Volkswagen AG has been in the news lately, and not for a good reason.

I remember reading that their then-chairman, Ferdinand Piech, and their then-CEO, Martin Winterkorn, wanted Volkswagen to be the number one car maker by 2018.  As recently as June 2015, they were ready to declare victory.  By July, the news media was heralding their triumph.

And then came the news.  By most accounts, it sounded like a deliberate attempt over many years to circumvent CARB emissions testing.  Whether it is directly related to the goal to be the number one car maker or not, any fraudulent activity of this magnitude especially by a company so well known gives me pause.  Where did this culture of win-at-all-costs come from?

There is nothing wrong with wanting to win.  But the way to victory matters to some people.  It matters to me.

Back in elementary and high school, our math questions were graded on a scale of 1 to 5.  The answer must include the method or the calculation, and the result itself.  A perfect score meant both the method and the result are correct.  Get the answer wrong, but the method is close, you get some points.  If you just wrote the final number or equation without the method, you just get one point.

Even then, the method mattered.

Lance Armstrong was heavily celebrated as a cancer-beating Tour de France-winning cyclist until he finally admitted using performance-enhancing drugs when he was competing.  Yes, he did win 7 tours.  But all that didn't matter because in his quest to win, he employed questionable methods.

In Marshall Goldsmith's book, "What Got You Here Won't Get You There", he opens with a story of a top performer who is described as "not a team player."  People dislike working with him.  The CEO of that company told him that if this person wouldn't change, he would be out of the company in a year, even though he was a top performer.  How did he get there by not being a team player?
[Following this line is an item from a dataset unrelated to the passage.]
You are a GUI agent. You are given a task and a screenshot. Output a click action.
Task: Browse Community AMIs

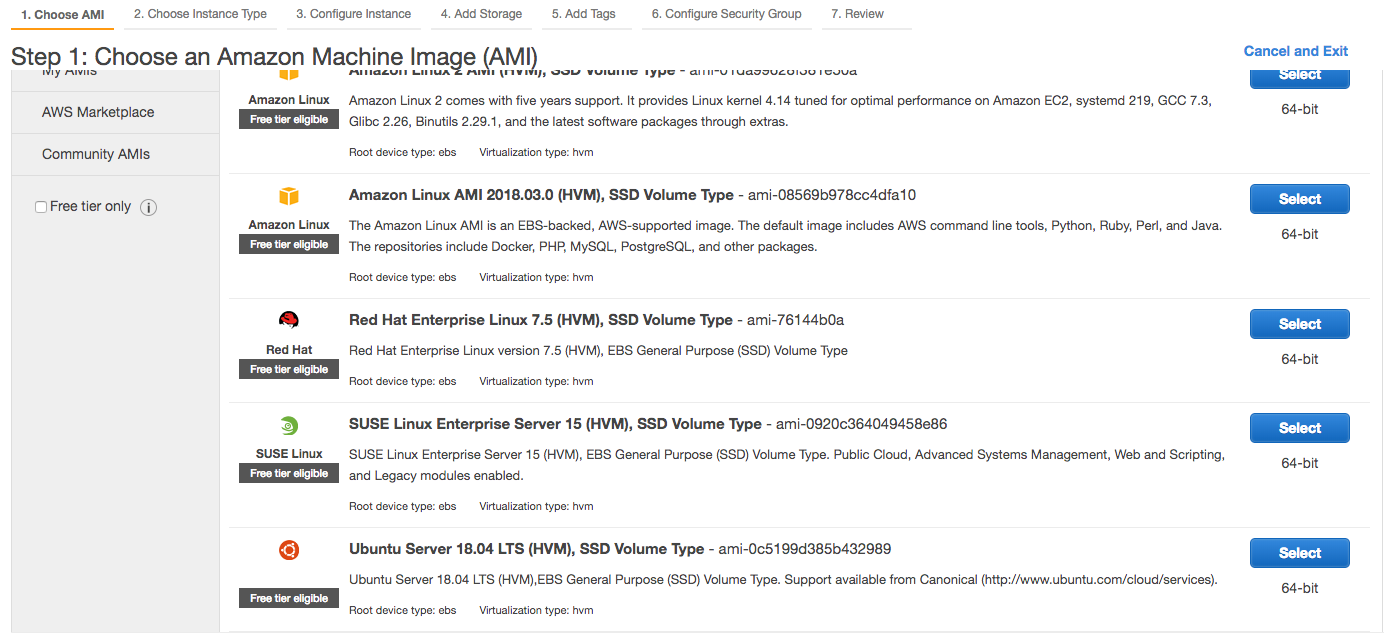pos(93,154)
Many more examples can be cited on perceived "wins" but with a backstory filled with deception, coercion, cheating, and outright lies.  In companies, these may be isolated, in which case, people get fired, or it may be cultural, and the entire brand is tainted.  For me, personally, it is okay to "lose", as long as I don't lose my integrity.  And it is great to "win", a great thing to succeed, but the method how it was achieved matters equally.